For other children, biting is a persistent and chronic problem. They may bite for a variety of reasons: teething, frustration, boredom, inadequate language skills, stress or change in the environment, feeling threatened, or to feel a sense of power. 


In order to alleviate some of triggers for biting, BRMS has many practices in place that are known to help prevent incidences of biting in small children. 


·      Quality relationships: teachers develop nurturing relationships with the children and gets to know each child individually. 


·      Environmental influences on child’s behaviors: Children are given opportunities to work in both small and large groups; there is a variety of work and children are taught how to wait and be patient for their turn, the environment in a Montessori classroom is often quiet and productive which is very soothing to children; and teachers are aware of and willing to help a child that is feeling overwhelmed. 


·      Targeted social-emotional supports: Children have a daily routine that they follow which consists of circle time, time to pursue own work, and snack time. Children learn early how to navigate classroom transitions in a way that helps them build confidence and alleviate stress. Teachers talk about emotions/feelings through books and other work. 


No matter what the cause, it is important to be aware of the potential problem before it happens. Therefore, BRMS, has developed the following plan of action to be used if and when biting occurs in our school. 


Response to Biting- Plan of action to be used if and when biting occurs. 


When a child is bitten: 

For the biter: 

1. The biter is immediately removed with no emotion, using words such as “biting is not okay – it hurts.” We will avoid any immediate response that reinforces the biting or calls attention to the biter. Caring attention will be focused on the child who was bitten. 

2. The biter will not be allowed to return to work/play and will be talked to on a level, which he/she can understand. “I can see that you want that truck, but I can’t let you hurt him. We don’t put our teeth on people.”

3. The child will be redirected to other work/play. 

4. Staff will complete a BRMS incident report* and notify the family of the biter when the child is picked up for the day. 

For the victim: 

1. Staff will separate the child who was bitten from the biter.

2. Special attention will be given to comfort the child. 

3. Staff will administer appropriate first aid as needed. 

4. Staff will then complete a BRMS incident report* to notify family of the victim that the child has been bitten. 

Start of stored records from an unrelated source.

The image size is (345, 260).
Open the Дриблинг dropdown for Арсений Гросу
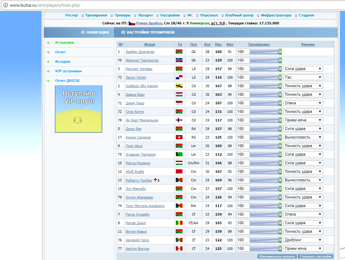pos(303,240)
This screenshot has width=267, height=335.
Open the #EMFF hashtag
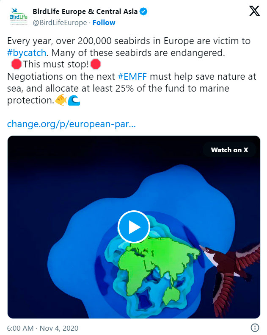tap(132, 76)
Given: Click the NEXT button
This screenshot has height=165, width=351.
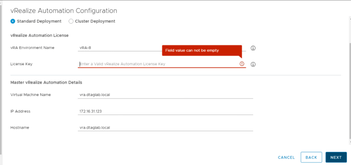Looking at the screenshot, I should click(336, 157).
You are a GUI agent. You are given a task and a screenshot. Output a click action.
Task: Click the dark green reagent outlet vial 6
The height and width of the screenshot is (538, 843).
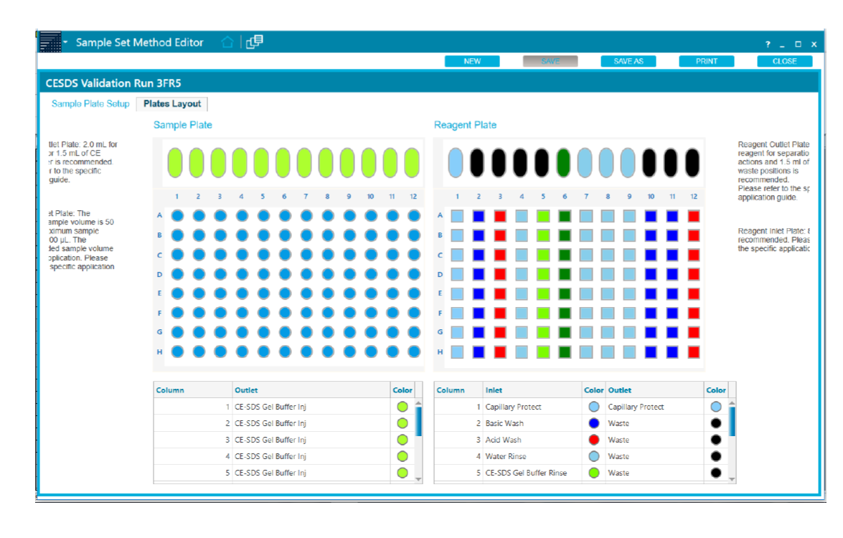pos(563,163)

5. Classroom teacher will confer with the Head of School to review the context of the biting incident, whether adequate supervision was present and whether the environment contributed to the biting incident. If changes in supervision and/or environment are warranted, then those changes will be implemented. 

*BRMS incident report is a confidential, standardized form that all staff uses to document incidents that happen at school such as first aid notification, child wellness reports, etc. in which pertinent information must be recorded for school records as well as a way to communicate with parents. 

If the biting continues: 

1. Classroom teachers will meet with the Head of School on a routine basis for advice, support and strategy planning. 

2. Teachers will chart every occurrence, including attempted bites, and indicate location, time, participants, behaviors, staff present, and circumstances. 

3. Teachers will work together as partners with the parents of both biting children and frequent victims to keep all informed and develop a joint strategy for change. 

4. Teachers will hold a conference with the parents of the biting child to develop a written plan of action. Schedule follow-up meetings or telephone conversations as needed. 

5. Teachers and administrator will consider early transition of a child “stuck” in a biting behavior pattern for a change of environment, if developmentally appropriate. 

6. In extreme cases, we will prepare the parents of the biting child for the possibility that the child may have to be removed from the school and help them to make contingency plans. 

7. If it is deemed in the best interest of the child, school, and other children, terminates the child from BRMS for the duration of the biting stage. Written warning will be given to the families before this action will be taken. 


Biting Confidentiality 

BRMS staff and teachers will maintain complete confidentiality of all children involved when notifying parents that their child has been bitten or bit another child.